[Data pulled from a collection]
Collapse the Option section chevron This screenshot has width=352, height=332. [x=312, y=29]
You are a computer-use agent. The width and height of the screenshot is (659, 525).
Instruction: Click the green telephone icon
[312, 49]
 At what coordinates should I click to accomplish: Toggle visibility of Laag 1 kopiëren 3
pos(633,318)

* * *

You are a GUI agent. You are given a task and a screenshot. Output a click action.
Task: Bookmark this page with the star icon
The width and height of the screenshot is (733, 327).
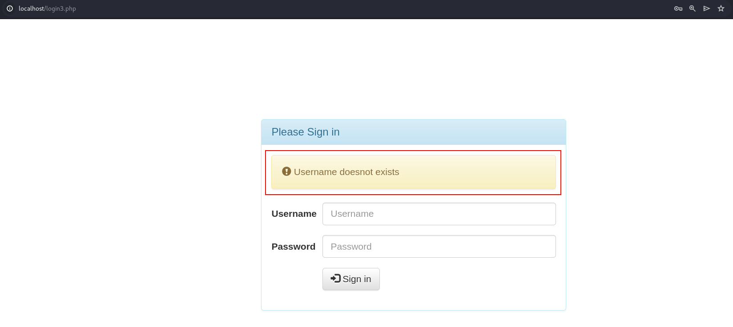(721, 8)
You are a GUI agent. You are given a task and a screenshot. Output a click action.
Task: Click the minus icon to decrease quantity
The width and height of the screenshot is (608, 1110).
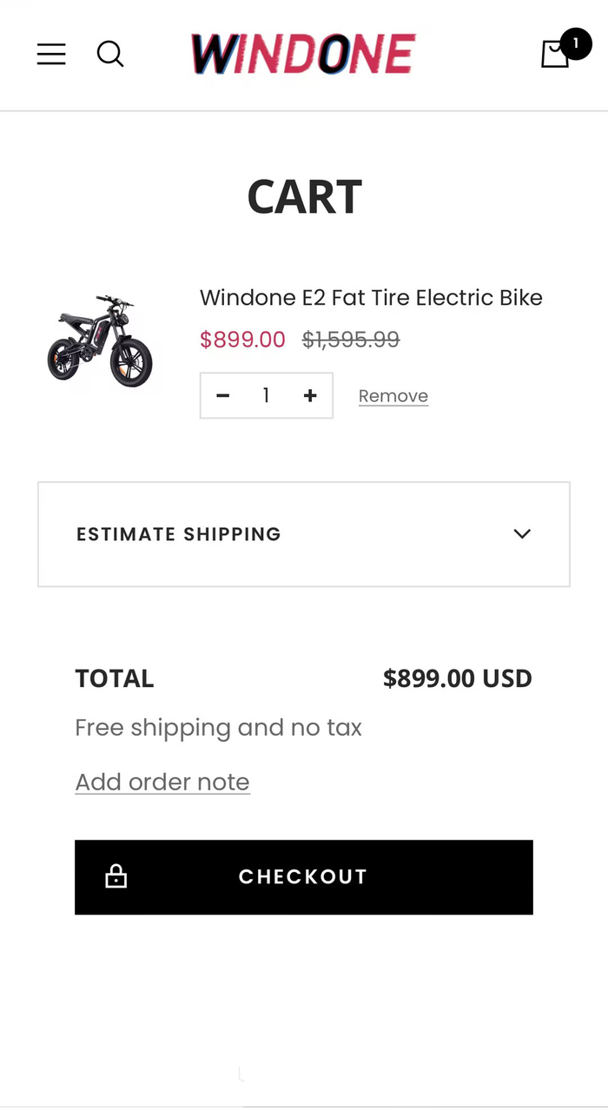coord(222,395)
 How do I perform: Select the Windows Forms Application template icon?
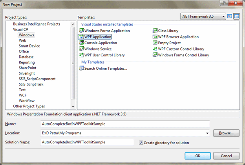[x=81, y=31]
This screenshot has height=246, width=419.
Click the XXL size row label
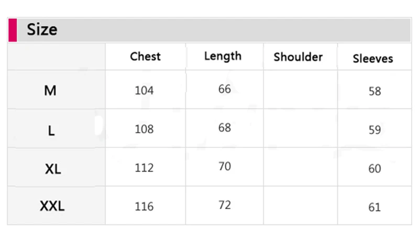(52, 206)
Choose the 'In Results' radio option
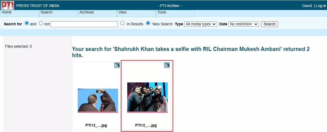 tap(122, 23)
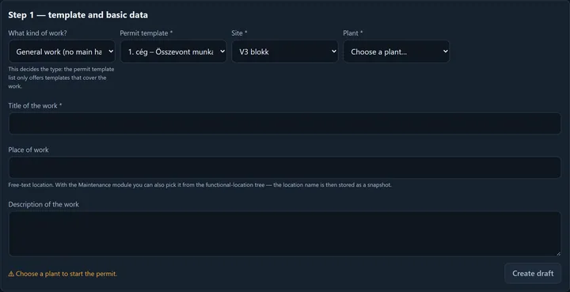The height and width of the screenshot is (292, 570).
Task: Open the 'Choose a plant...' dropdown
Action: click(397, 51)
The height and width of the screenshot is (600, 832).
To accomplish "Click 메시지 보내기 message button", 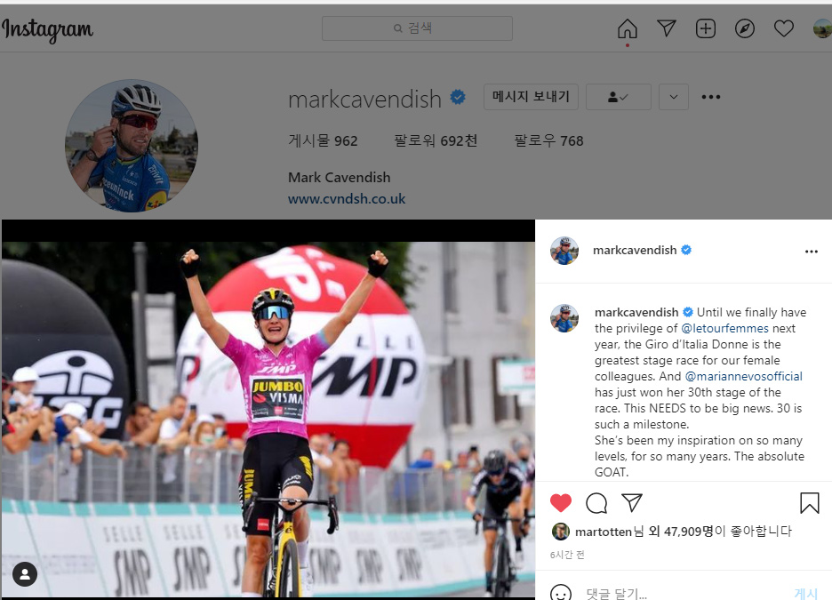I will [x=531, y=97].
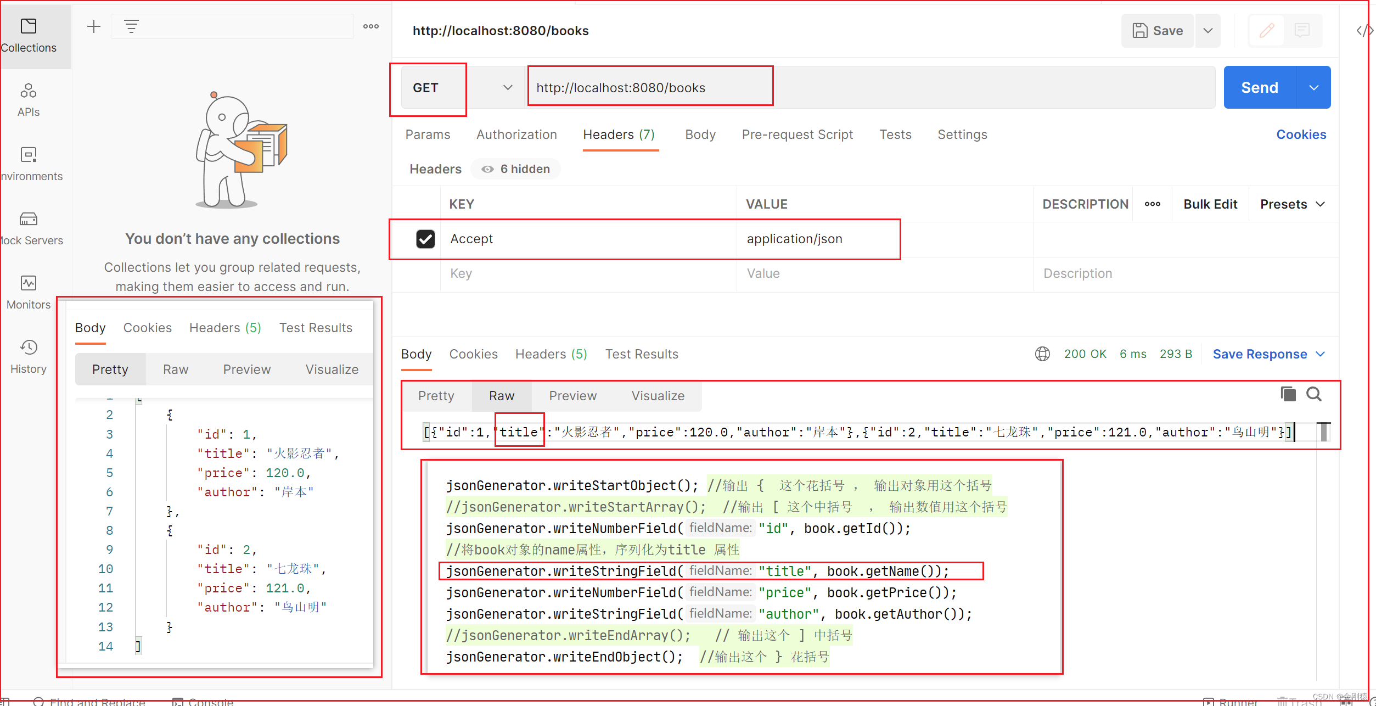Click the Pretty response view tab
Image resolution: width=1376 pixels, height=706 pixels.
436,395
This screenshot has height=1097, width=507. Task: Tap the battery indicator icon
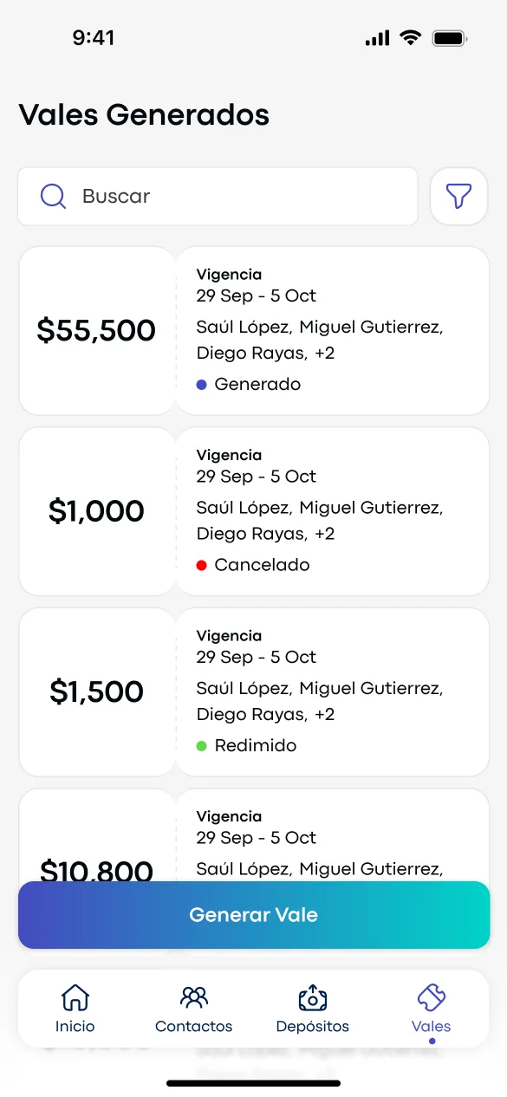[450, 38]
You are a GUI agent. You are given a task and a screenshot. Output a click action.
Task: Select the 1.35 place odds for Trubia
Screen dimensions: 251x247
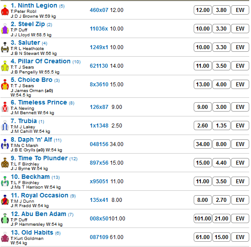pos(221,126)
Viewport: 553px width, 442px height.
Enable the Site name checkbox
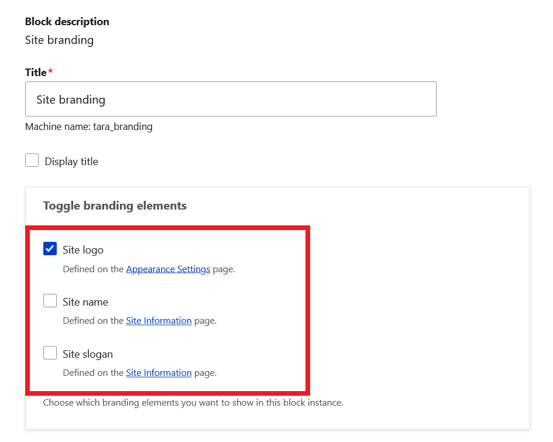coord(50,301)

EXERCISE TASK =
Switch "telephone" to "phone" and write out again the lines between the one holding "Collapse the Option" and the one holding "pos(633,318)", inclusive, leaving everything else unchanged.

RESULT BELOW =
Collapse the Option section chevron This screenshot has width=352, height=332. [x=312, y=29]
You are a computer-use agent. The width and height of the screenshot is (659, 525).
Instruction: Click the green phone icon
[312, 49]
 At what coordinates should I click to accomplish: Toggle visibility of Laag 1 kopiëren 3
pos(633,318)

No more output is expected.